Decided: April 29, 2005

PRESENT:  PIGOTT, JR., P.J., GORSKI, SMITH, PINE, AND LAWTON, JJ. Frank H. HiscockLegal Aid Society, Syracuse (Robert P. Rickert of Counsel), for Defendant-Appellant. Willie R. Strong, Defendant-Appellant Pro Se. William J. Fitzpatrick, District Attorney, Syracuse (James P. Maxwell of Counsel), for Plaintiff-Respondent.

 On appeal from a judgment convicting him of sexual abuse in the first degree (Penal Law § 130.65[1] ), defendant contends that Supreme Court erred in failing to suppress his written statement.   We reject that contention.   Defendant made the statement four hours after his illegal arrest and following two sets of Miranda warnings and two pronounced breaks in the interrogation.   We therefore conclude that the statement was not “obtained by exploitation of the illegal arrest” and was sufficiently attenuated from the illegal arrest (People v. Conyers, 68 N.Y.2d 982, 983, 510 N.Y.S.2d 552, 503 N.E.2d 108;  cf. People v. Harris, 77 N.Y.2d 434, 440-441, 568 N.Y.S.2d 702, 570 N.E.2d 1051;  People v. Johnson, 277 A.D.2d 875, 716 N.Y.S.2d 493, lv. denied 96 N.Y.2d 831, 729 N.Y.S.2d 451, 754 N.E.2d 211).   We further conclude that the court did not abuse its discretion in admitting the tape of the 911 telephone call in evidence as an excited utterance (see People v. O'Connor, 242 A.D.2d 908, 911, 662 N.Y.S.2d 951, lv. denied 91 N.Y.2d 895, 669 N.Y.S.2d 9, 691 N.E.2d 1035;  see generally People v. Johnson, 1 N.Y.3d 302, 306, 772 N.Y.S.2d 238, 804 N.E.2d 402;  People v. Edwards, 47 N.Y.2d 493, 496-497, 419 N.Y.S.2d 45, 392 N.E.2d 1229).

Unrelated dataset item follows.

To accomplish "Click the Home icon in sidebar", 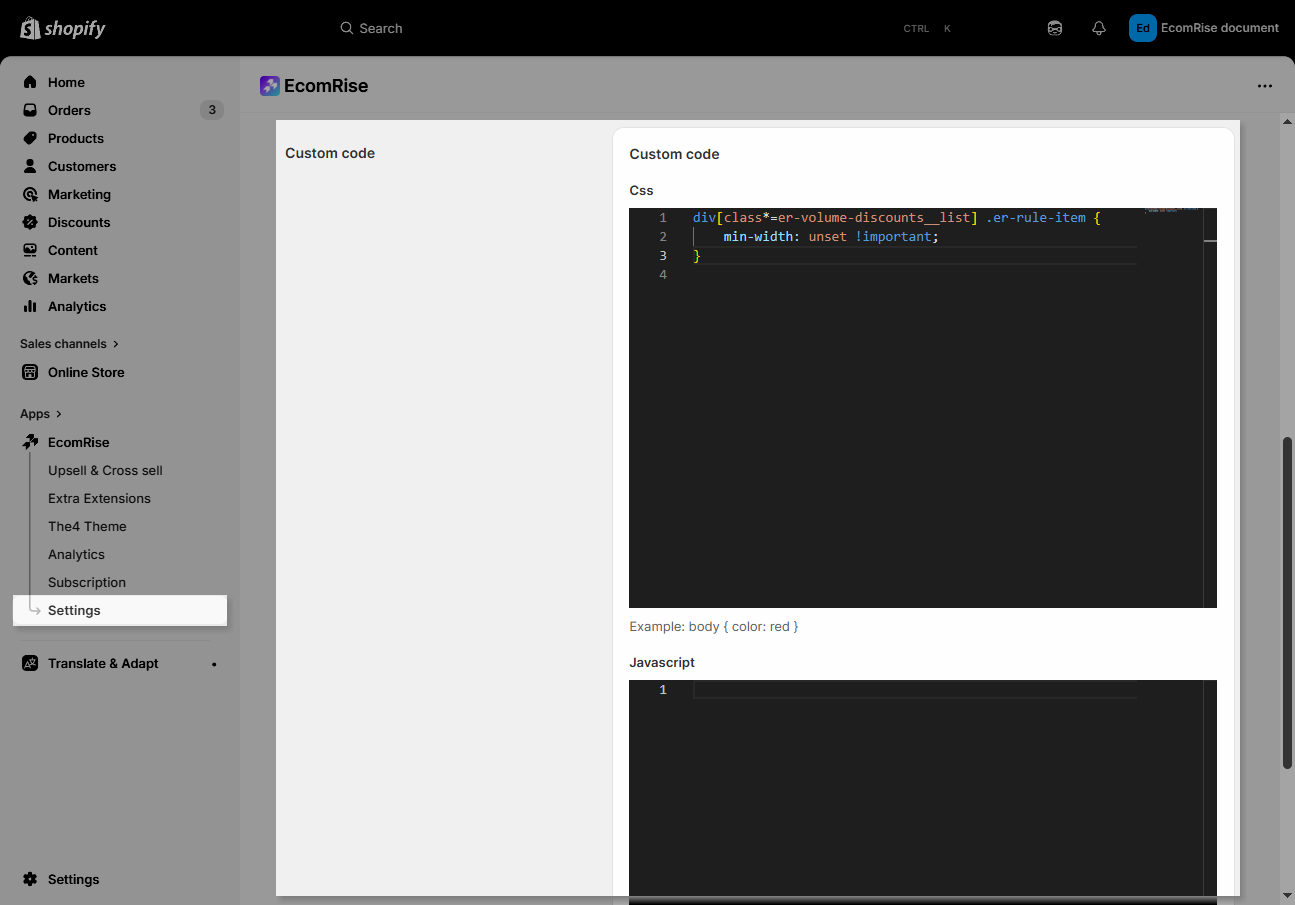I will point(30,82).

 Defendant failed to preserve for our review his contention in his pro se supplemental brief that reversal is warranted based on an alleged Batson violation (see People v. Latimer, 278 A.D.2d 863, 718 N.Y.S.2d 692, lv. denied 96 N.Y.2d 785, 725 N.Y.S.2d 649, 749 N.E.2d 218), the only contention explicitly set forth in the pro se supplemental brief.   We decline to exercise our power to review that contention as a matter of discretion in the interest of justice (see CPL 470.15[6][a] ).   To the extent that the pro se supplemental brief may be read as raising additional issues, we note that defendant failed to preserve for our review his apparent challenge to the court's inquiry of the jurors concerning the fact that a newspaper in the jury room mentioned the case on trial before them (see People v. Privott, 133 A.D.2d 528, 520 N.Y.S.2d 90, lv. denied 70 N.Y.2d 936, 524 N.Y.S.2d 688, 519 N.E.2d 634).   Also contrary to defendant's apparent contention, the indictment was voted by a single grand jury that heard evidence on two dates, and defendant failed to preserve for our review his apparent additional challenge to the grand jury proceedings (see People v. Gunney, 13 A.D.3d 980, 984, 787 N.Y.S.2d 483).   Finally, with respect to the two remaining apparent contentions in the pro se supplemental brief, the contention that a witness was coached by a spectator during the trial “cannot be addressed on direct appeal from the judgment because it involves matters dehors the record” (People v. Thayer, 210 A.D.2d 977, 977, 621 N.Y.S.2d 985), and defendant is not entitled to reversal of the judgment based on the fact that no preliminary hearing was held (see CPL 180.80;  People v. Bensching, 117 A.D.2d 971, 972, 499 N.Y.S.2d 522, lv. denied 67 N.Y.2d 939, 502 N.Y.S.2d 1031, 494 N.E.2d 116).

It is hereby ORDERED that the judgment so appealed from be and the same hereby is unanimously affirmed.